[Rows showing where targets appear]

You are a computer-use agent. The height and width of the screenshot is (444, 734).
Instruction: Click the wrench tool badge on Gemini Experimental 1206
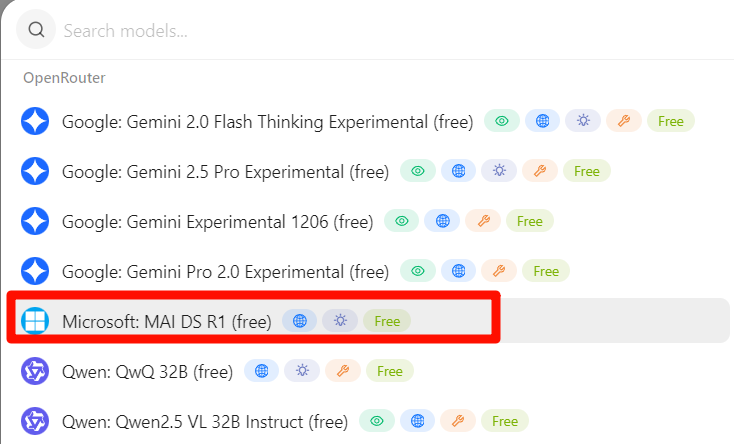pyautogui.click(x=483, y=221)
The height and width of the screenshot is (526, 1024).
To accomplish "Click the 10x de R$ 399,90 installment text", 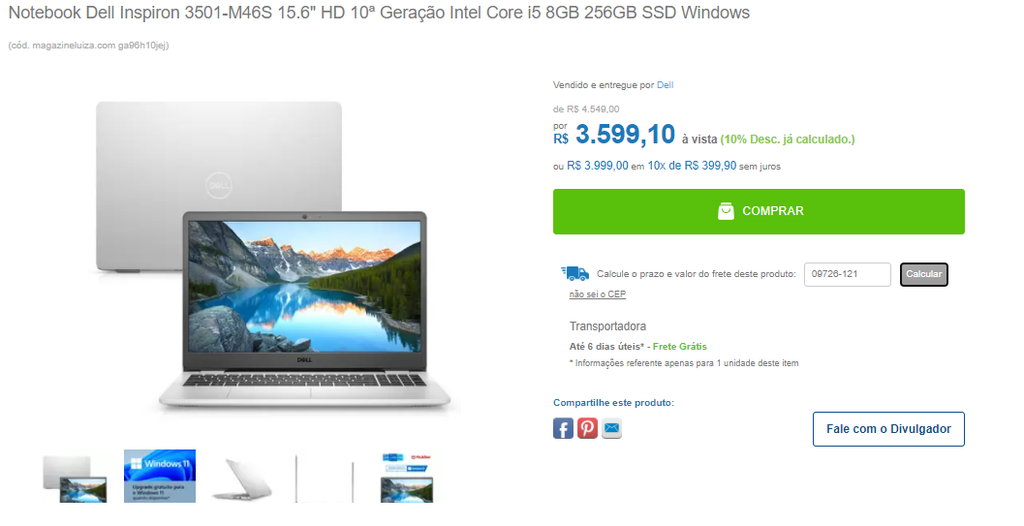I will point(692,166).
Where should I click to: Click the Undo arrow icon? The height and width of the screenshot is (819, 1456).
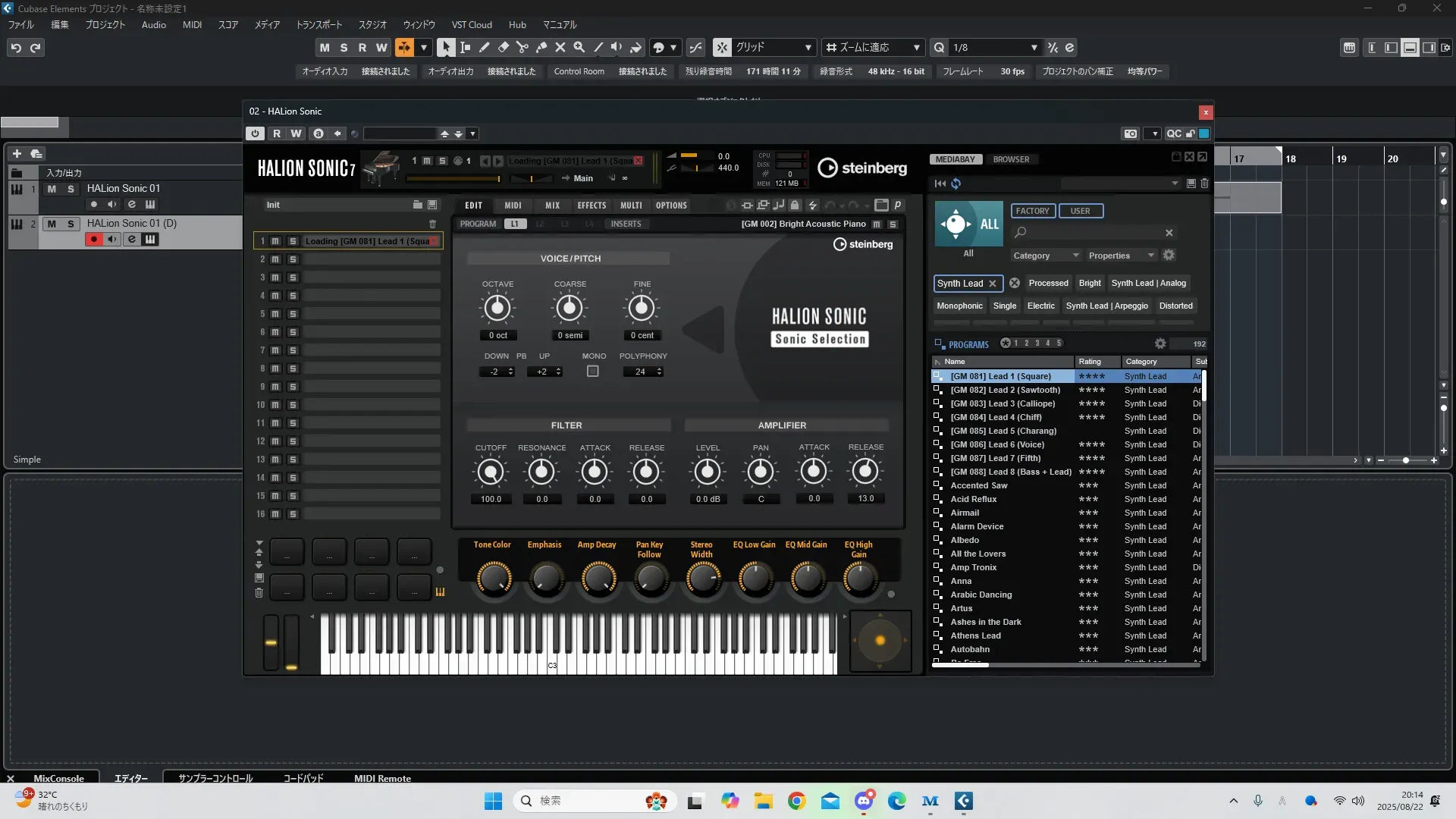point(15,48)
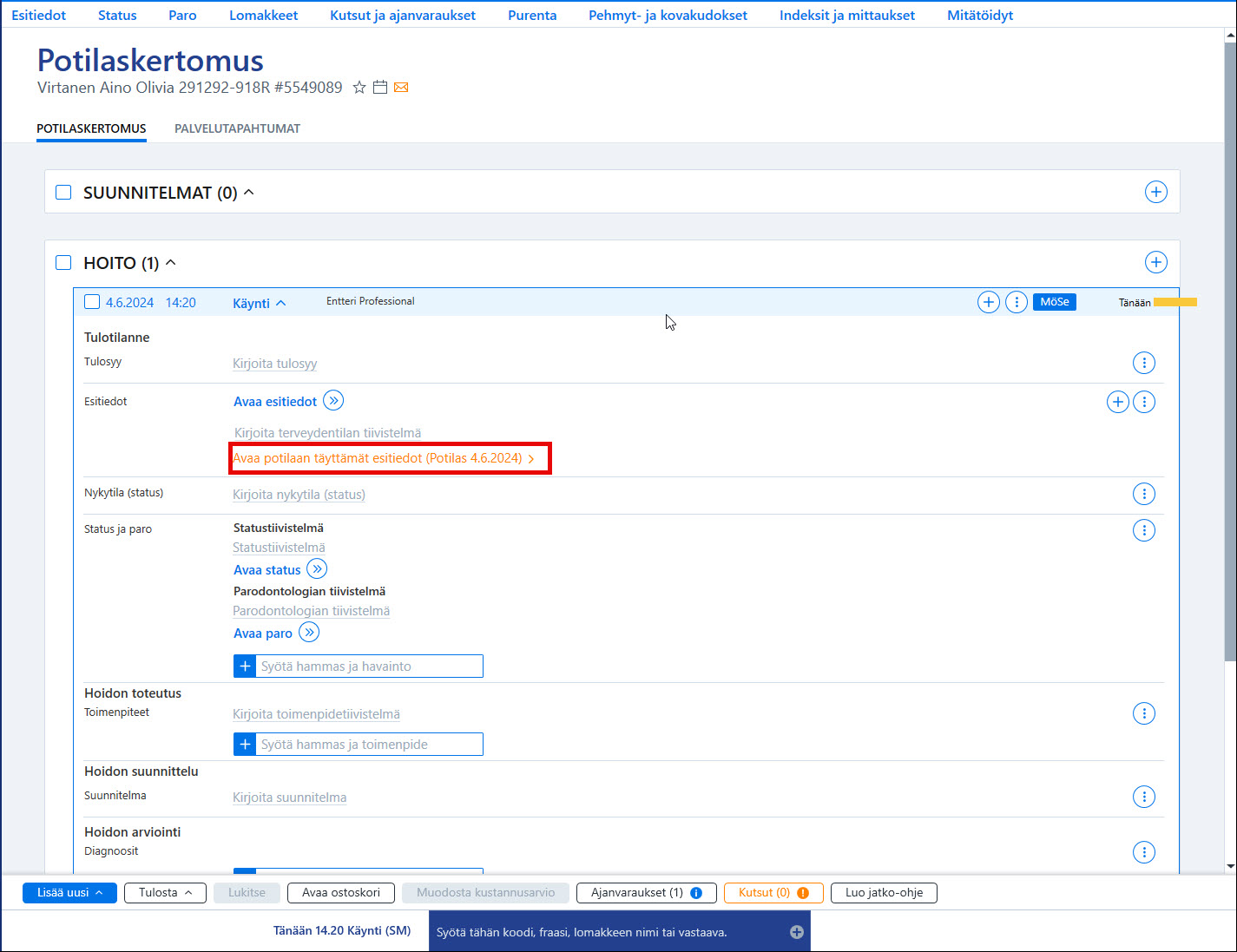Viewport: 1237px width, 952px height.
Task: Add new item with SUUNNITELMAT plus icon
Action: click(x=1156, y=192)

Set task — Write out the rows exactly as they appear, from the start of the rows through the line containing "pyautogui.click(x=483, y=221)", including that line. Leave the pictures out of your answer.

Solution for this problem —
You are a computer-use agent. The height and width of the screenshot is (444, 734).
Instruction: Click the wrench tool badge on Gemini Experimental 1206
pyautogui.click(x=483, y=221)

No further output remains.